本文章由计算机程序翻译,如有差异,请以英文原文为准。
求助全文
约1分钟内获得全文 去求助
来源期刊
Turkish neurosurgery
Turkish neurosurgery 医学-临床神经学
CiteScore
1.50
自引率
12.50%
发文量
126
审稿时长
2 months
期刊介绍: Turkish Neurosurgery is a peer-reviewed, multidisciplinary, open access and totally free journal directed at an audience of neurosurgery physicians and scientists. The official language of the journal is English. The journal publishes original articles in the form of clinical and basic research. Turkish Neurosurgery will only publish studies that have institutional review board (IRB) approval and have strictly observed an acceptable follow-up period. With the exception of reference presentation, Turkish Neurosurgery requires that all manuscripts be prepared in accordance with the Uniform Requirements for Manuscripts Submitted to Biomedical Journals.
期刊最新文献
Changes in the Lumbosacral Angle after Spinal Cord Untethering in 23 Children with Tethered Cord Syndrome.
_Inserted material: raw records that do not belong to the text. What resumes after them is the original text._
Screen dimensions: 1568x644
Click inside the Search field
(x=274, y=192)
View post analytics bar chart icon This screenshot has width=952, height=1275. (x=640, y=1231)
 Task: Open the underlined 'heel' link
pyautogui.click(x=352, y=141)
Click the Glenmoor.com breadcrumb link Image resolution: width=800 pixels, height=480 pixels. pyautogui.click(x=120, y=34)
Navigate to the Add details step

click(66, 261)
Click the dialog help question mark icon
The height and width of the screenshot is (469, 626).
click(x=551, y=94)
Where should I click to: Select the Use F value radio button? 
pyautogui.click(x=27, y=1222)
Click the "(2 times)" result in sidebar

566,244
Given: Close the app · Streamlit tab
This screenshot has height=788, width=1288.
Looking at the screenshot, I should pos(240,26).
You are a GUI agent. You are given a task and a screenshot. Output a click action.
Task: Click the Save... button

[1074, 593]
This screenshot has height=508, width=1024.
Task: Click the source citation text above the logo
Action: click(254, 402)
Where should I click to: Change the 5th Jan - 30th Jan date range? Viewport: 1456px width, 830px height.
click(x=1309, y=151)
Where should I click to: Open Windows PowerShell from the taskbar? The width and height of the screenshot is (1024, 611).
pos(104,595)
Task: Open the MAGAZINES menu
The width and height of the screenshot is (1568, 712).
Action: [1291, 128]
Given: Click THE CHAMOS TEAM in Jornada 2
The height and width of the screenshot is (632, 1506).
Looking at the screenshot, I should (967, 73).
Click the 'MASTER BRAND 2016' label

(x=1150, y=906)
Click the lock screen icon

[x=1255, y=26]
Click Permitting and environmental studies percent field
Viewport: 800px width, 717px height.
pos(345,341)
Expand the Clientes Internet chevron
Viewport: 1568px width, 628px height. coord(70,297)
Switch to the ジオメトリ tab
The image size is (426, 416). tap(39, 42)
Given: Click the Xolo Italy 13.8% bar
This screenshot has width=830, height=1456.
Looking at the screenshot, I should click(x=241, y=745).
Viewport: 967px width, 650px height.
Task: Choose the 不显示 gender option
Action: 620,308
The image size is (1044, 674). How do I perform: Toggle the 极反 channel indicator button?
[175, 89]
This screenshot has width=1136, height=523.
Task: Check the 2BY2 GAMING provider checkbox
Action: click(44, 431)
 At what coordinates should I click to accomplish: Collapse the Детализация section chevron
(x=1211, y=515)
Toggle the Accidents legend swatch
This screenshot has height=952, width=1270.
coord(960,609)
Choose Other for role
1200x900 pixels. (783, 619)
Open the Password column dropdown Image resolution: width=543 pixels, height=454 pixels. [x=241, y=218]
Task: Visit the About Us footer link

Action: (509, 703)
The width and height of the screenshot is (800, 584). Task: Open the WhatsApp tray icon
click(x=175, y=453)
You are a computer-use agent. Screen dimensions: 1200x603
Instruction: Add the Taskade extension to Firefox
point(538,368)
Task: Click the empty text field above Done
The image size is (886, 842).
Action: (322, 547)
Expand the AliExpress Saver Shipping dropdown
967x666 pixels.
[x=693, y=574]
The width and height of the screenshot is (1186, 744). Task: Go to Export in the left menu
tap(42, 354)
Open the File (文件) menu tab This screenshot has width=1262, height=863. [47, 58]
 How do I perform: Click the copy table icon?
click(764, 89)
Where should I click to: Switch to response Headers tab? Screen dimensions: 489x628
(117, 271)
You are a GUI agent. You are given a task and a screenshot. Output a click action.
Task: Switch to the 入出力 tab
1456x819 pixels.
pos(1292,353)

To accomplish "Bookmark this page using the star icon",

Multiple Pathway-Dephosphorylated ASK-1 Confers Temozolomide-Resistance to Human Glioma Cells. A Nomogram Model for Predicting Prognosis of Patients with Medulloblastoma. Percutaneous Vertebroplasty with the Polymethyl Methacrylate - Gelatin Sponge Complex in the Treatment of Patients with Osteoporotic Vertebral Compression Fractures Accompanied by Superior Endplate Injurie. Risk Factors for Intracranial Aneurysm Rupture: A Clinical Case Series and Systematic Review of the Literature.
×
引用
GB/T 7714-2015
复制
MLA
复制
APA
复制
导出至
BibTeX EndNote RefMan NoteFirst NoteExpress
×
×
提示
您的信息不完整,为了账户安全,请先补充。
现在去补充
×
提示
您因"违规操作"
具体请查看互助需知
我知道了
×
提示
现在去查看 取消
×
提示
确定
0
微信
客服QQ
Book学术公众号 扫码关注我们
反馈
×
意见反馈
请填写您的意见或建议
请填写您的手机或邮箱
已复制链接
已复制链接
快去分享给好友吧!
我知道了
×
扫码分享
扫码分享
Book学术官方微信
Book学术文献互助
Book学术文献互助群
群 号:481959085
Book学术
文献互助 智能选刊 最新文献 互助须知 联系我们:info@booksci.cn
Book学术提供免费学术资源搜索服务,方便国内外学者检索中英文文献。致力于提供最便捷和优质的服务体验。